Pieśń duchowa Św. Jan
od Krzyża (Jan de Yepes)
Strofa 10
WPROWADZENIE DO NASTĘPNEJ STROFY
1. Dusza będąca na tym stopniu miłości jest jak
chory i bardzo osłabiony człowiek, który stracił
smak i apetyt i każdy pokarm wstręt mu sprawia.
Wszystko nudzi Go i drażni. We wszystkim, co widzi
i o czym myśli, ma jedno tylko pożądanie i
pragnienie: odzyskać zdrowie. Wszystko zaś, co się
do tego nie odnosi, jest mu przykre i nieznośne.
Te trzy cechy są znamienne dla duszy odczuwającej
to cierpienie miłości Boga. Wszystkie rzeczy,
które widzi i rozważa, wywołują w niej ten okrzyk
tęsknoty za zdrowiem, którym jest jej Umiłowany. I
chociaż żyje wśród świata, nie mogąc się od niego
uwolnić, to jednak serce i myśli ma zawsze tylko
przy Umiłowanym. Z tego stanu wynika druga cecha:
zatrata wszelkiego smaku i upodobania w
czymkolwiek, dzięki czemu wszystkie rzeczy są jej
nieznośne, a obcowanie z nimi przykre i męczące.
2. Przyczyna leży w tym, o czym już mówiliśmy.
Podniebienie woli duszy, dotknąwszy i
zasmakowawszy raz pokarmu Bożej miłości, w każdej
rzeczy i w każdym obcowaniu, jakie się nadarzają,
niezwłocznie i bezpośrednio, nie zważając na inne
upodobania czy względy, skłania się do szukania i
radowania się w tym Umiłowanym swoim. Tak uczyniła
Maria Magdalena, gdy wiedziona gorącą miłością
szukała po ogrodzie Umiłowanego. Mniemając zaś, że
napotkała ogrodnika, bezpodstawnie i bez żadnego
zastanowienia rzekła doń:
"Jeśliś ty Go zabrał, powiedz mi, gdzieś Go
złożył, a ja Go wezmę" (J 20, 15). I dusza, czując
tutaj podobną udrękę szukania Oblubieńca wśród
wszystkich rzeczy, a nie znajdując czego
pragnie, jak się to często zdarza, cierpi również
wiele z powodu obcowania z ludźmi, załatwiania
różnych spraw, ponieważ to wszystko raczej jej
przeszkadza, niż pomaga w osiągnięciu celu.

#### Treść zadania 1
Przepisz wpisy od wiersza zawierającego „At what coordinates” aż do końca wpisów, oba krańce włącznie, zamieniając „Thermal Conductivity” na „Electrical Conductivity” i nie zmieniając niczego innego; obrazy pomiń.
Wpisy nie mają żadnego związku z fragmentem.

#### Materiał
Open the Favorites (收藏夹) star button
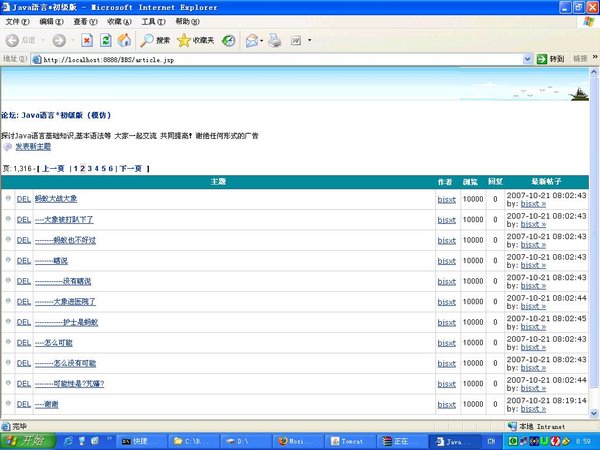 [x=194, y=41]
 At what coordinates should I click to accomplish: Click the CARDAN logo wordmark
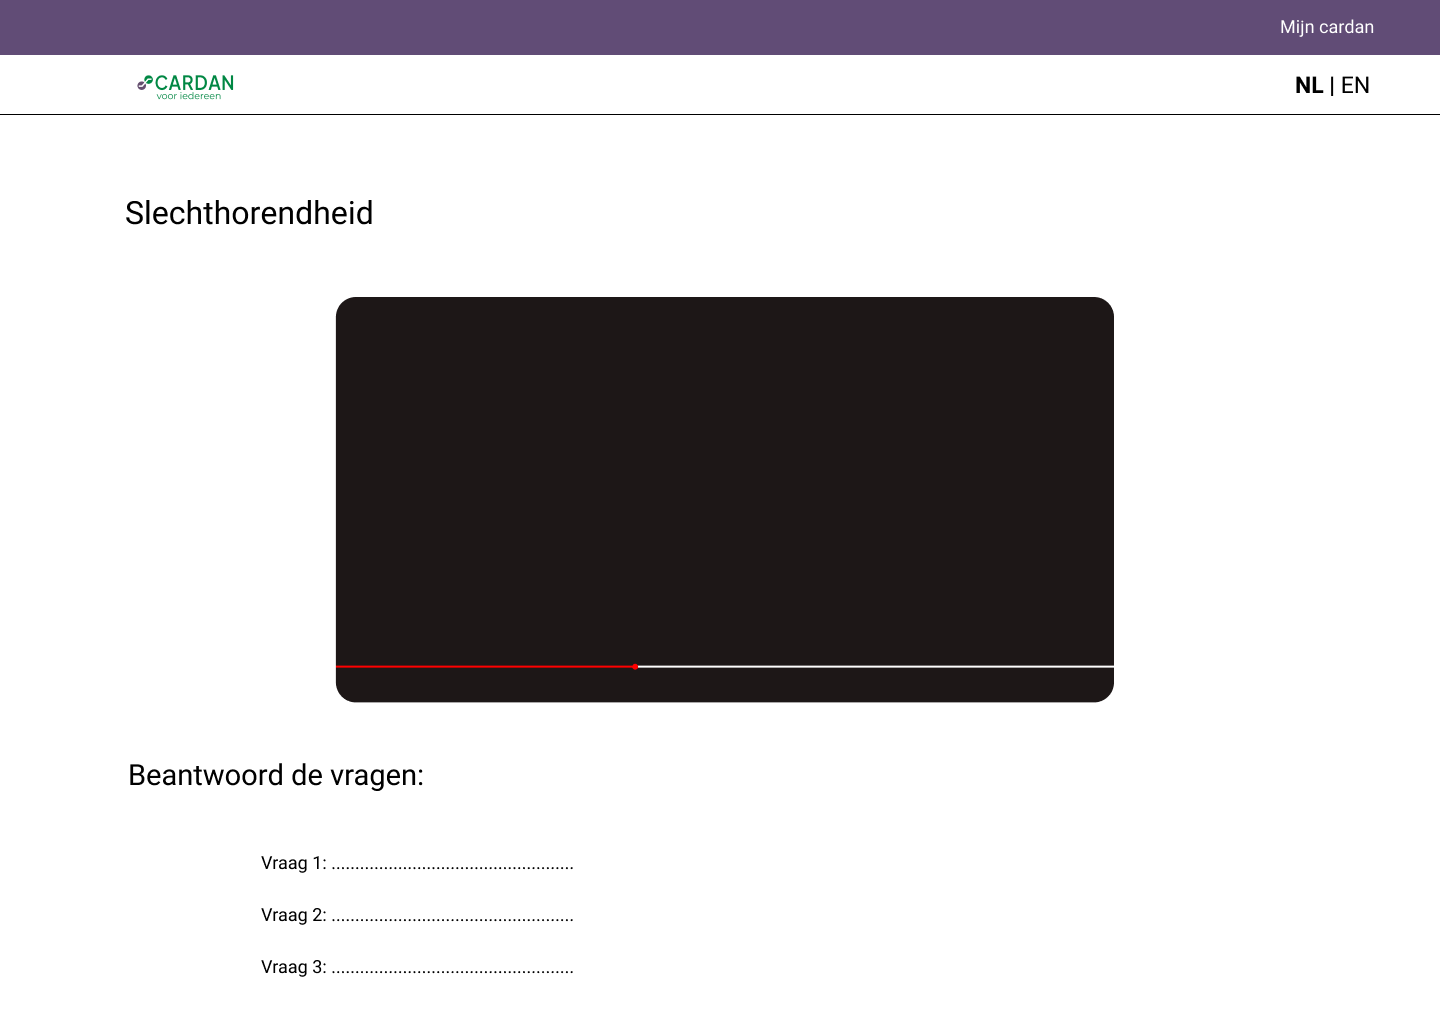point(195,82)
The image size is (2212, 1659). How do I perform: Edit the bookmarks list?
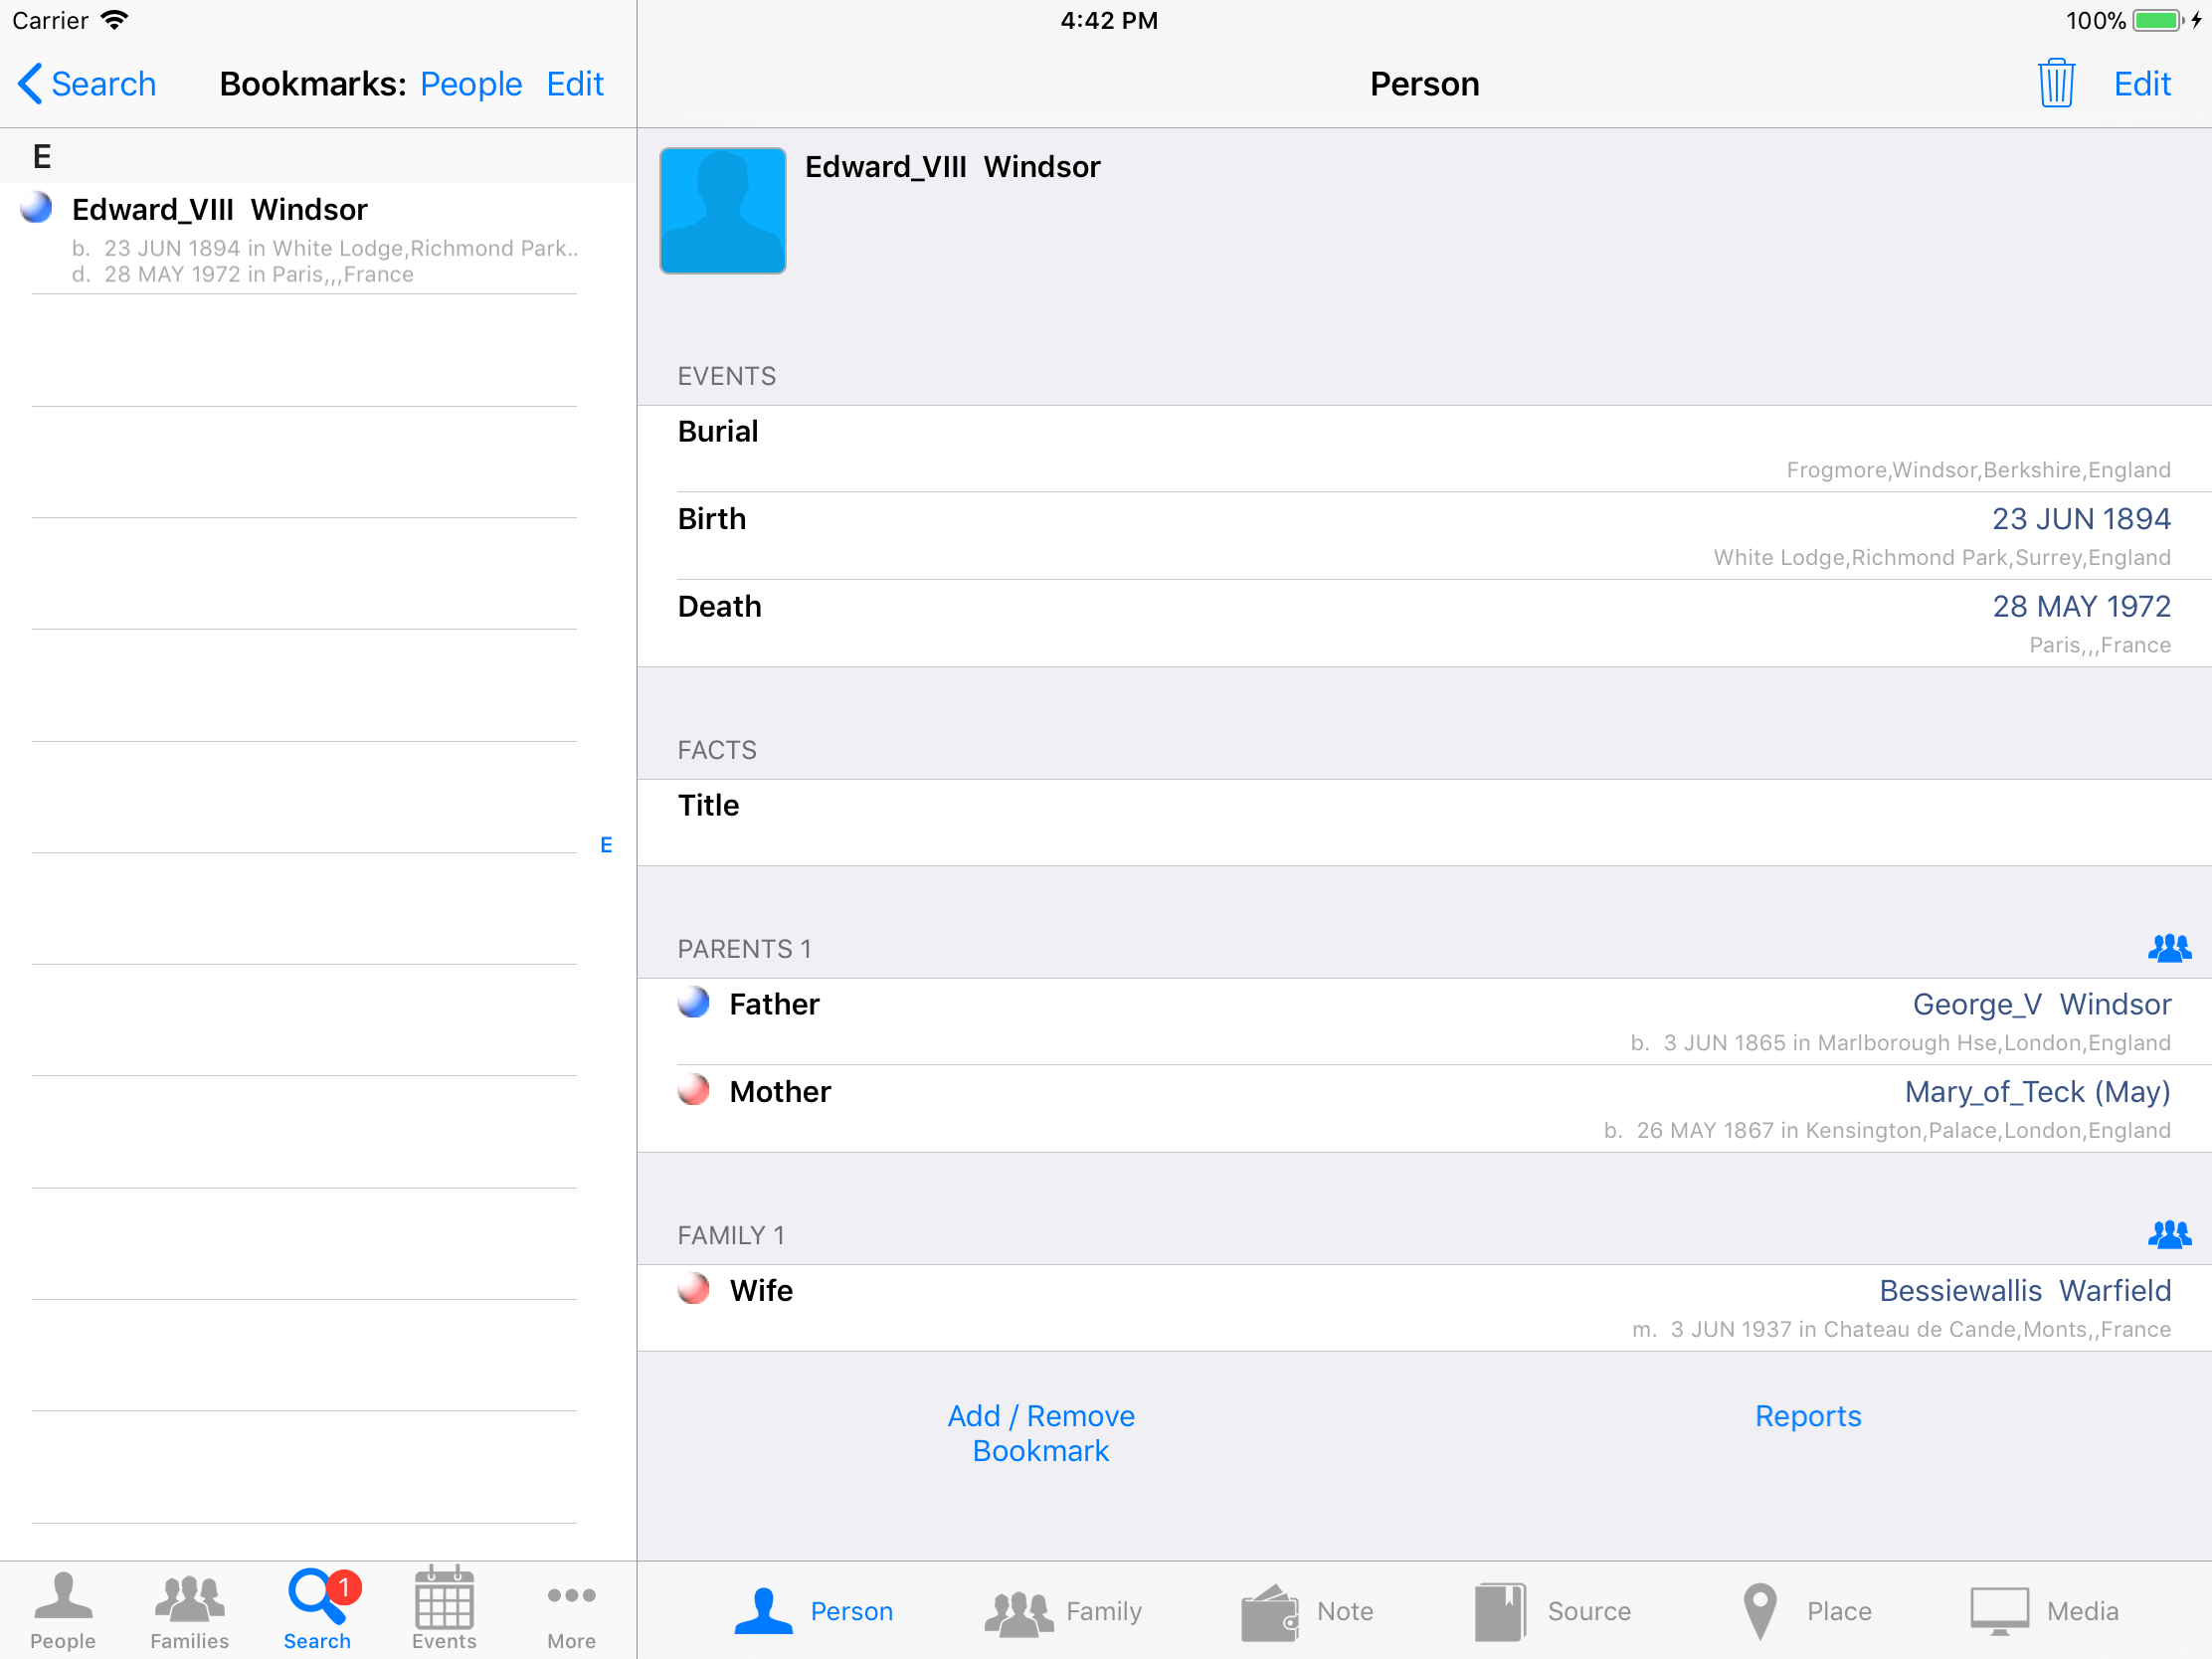(574, 84)
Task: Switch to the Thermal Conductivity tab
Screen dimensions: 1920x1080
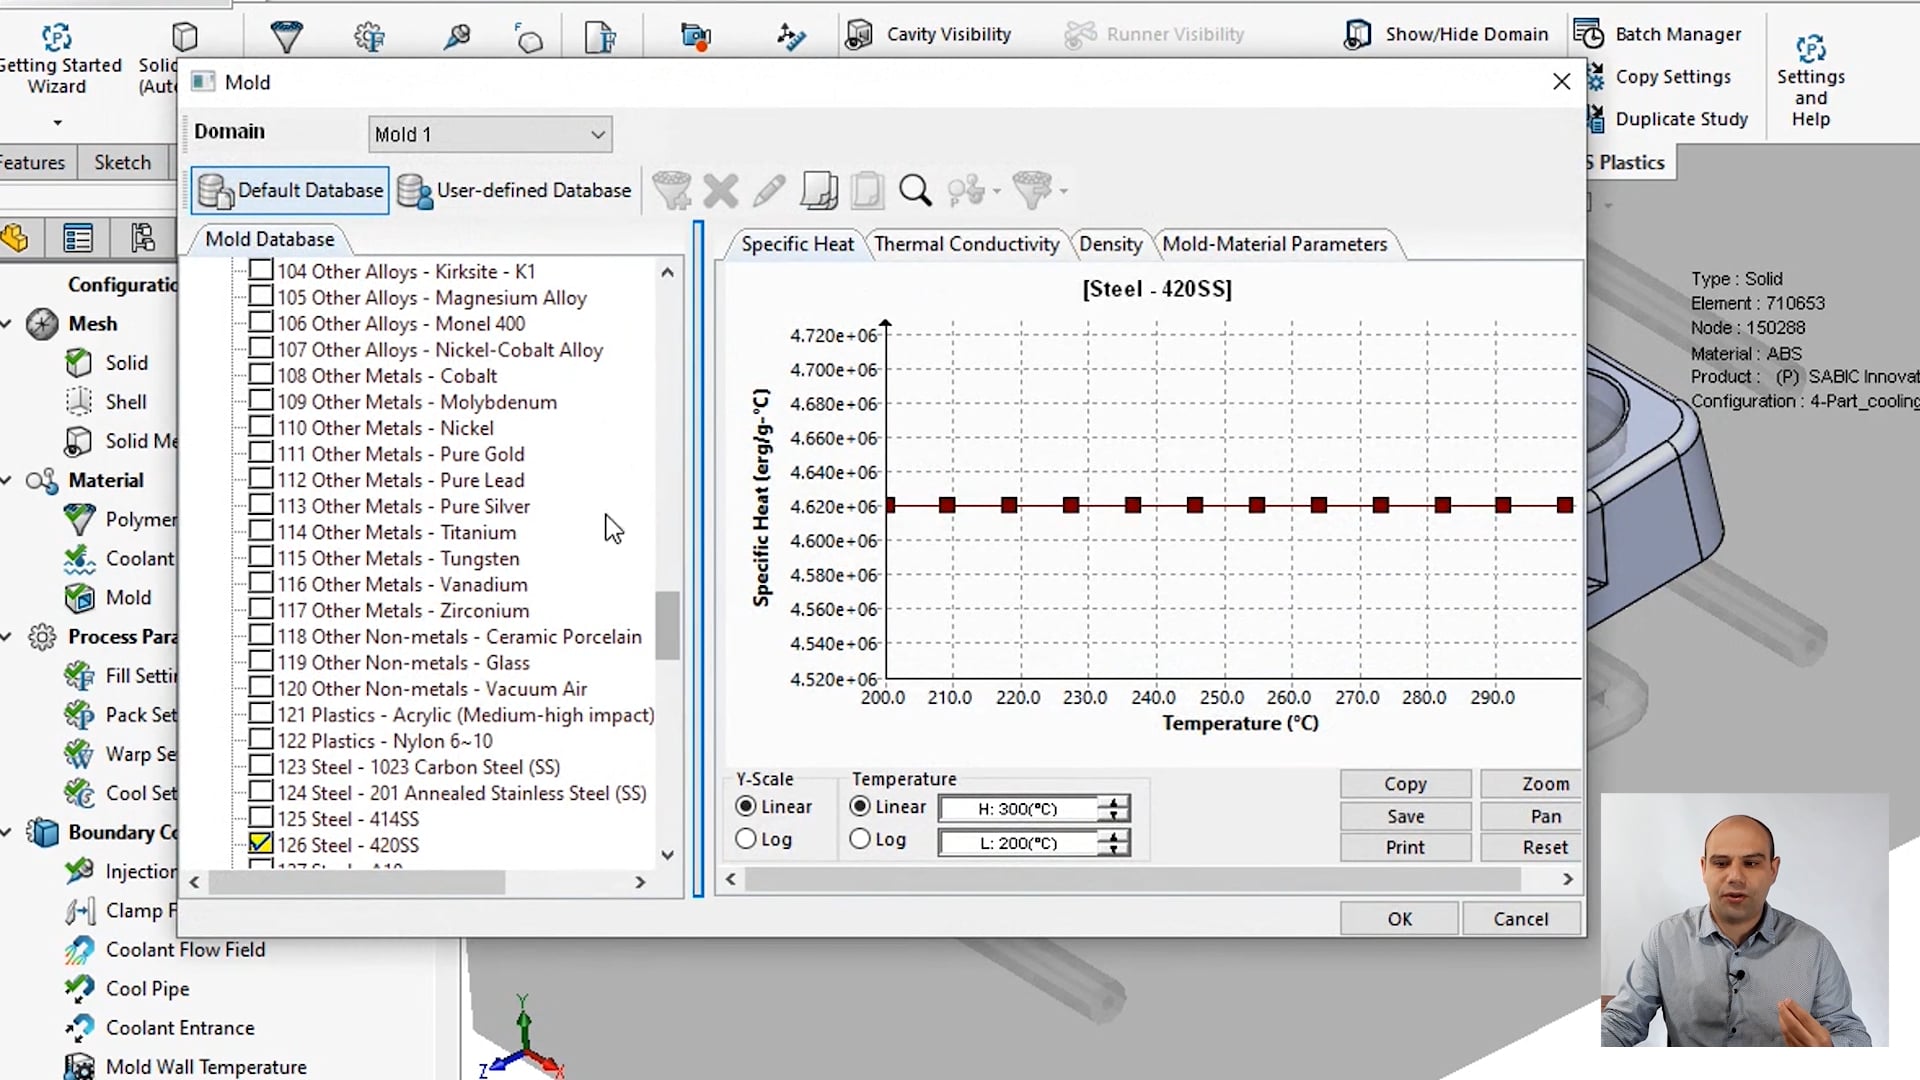Action: pos(966,244)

#### Treść zadania 2
Dlaczego według fragmentu o „Pieśni duchowej” dusza cierpi z powodu obcowania z ludźmi i załatwiania różnych spraw? Odpowiedz w jednym do trzech zdań.

#### Poprawna odpowiedź 1
 At what coordinates should I click to accomplish: Click the CARDAN logo wordmark
point(195,82)
The image size is (2212, 1659). How do I perform: Edit the bookmarks list?
(574, 84)
Task: Switch to the Electrical Conductivity tab
Screen dimensions: 1920x1080
Action: pos(966,244)

#### Poprawna odpowiedź 2
Dusza szuka Oblubieńca wśród wszystkich rzeczy i często nie znajduje tego, czego pragnie. Obcowanie z ludźmi i załatwianie spraw raczej przeszkadza jej, niż pomaga w osiągnięciu celu.